:: Aim of the exercise ::
Without the pictures, print the lines from the one holding "You are a GUI" through the last line below, both included, exactly as they stand.

##### Exercise materials #####

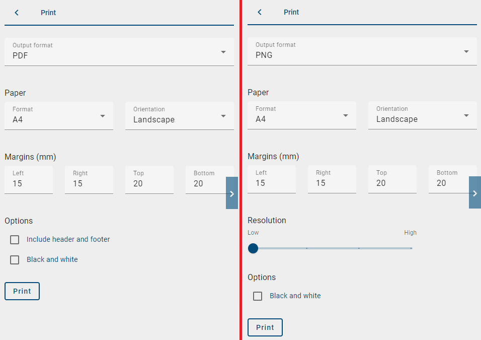Screen dimensions: 481x340
Task: Click the right-pointing chevron beside left margins row
Action: (231, 193)
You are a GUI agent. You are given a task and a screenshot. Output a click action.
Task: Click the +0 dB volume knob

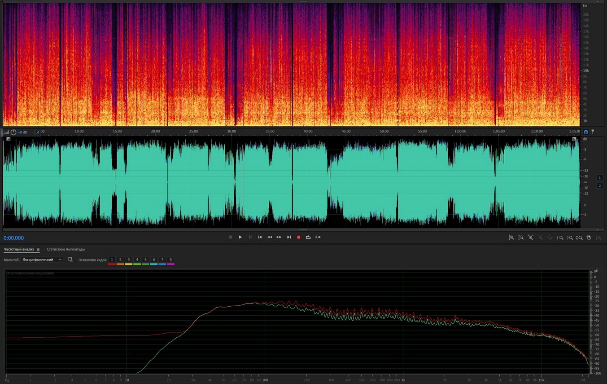coord(13,132)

#####

:: Result for this exercise ::
You are a GUI agent. You are given a task and a screenshot. Output a click action.
Task: Click the +0 dB volume knob

coord(13,132)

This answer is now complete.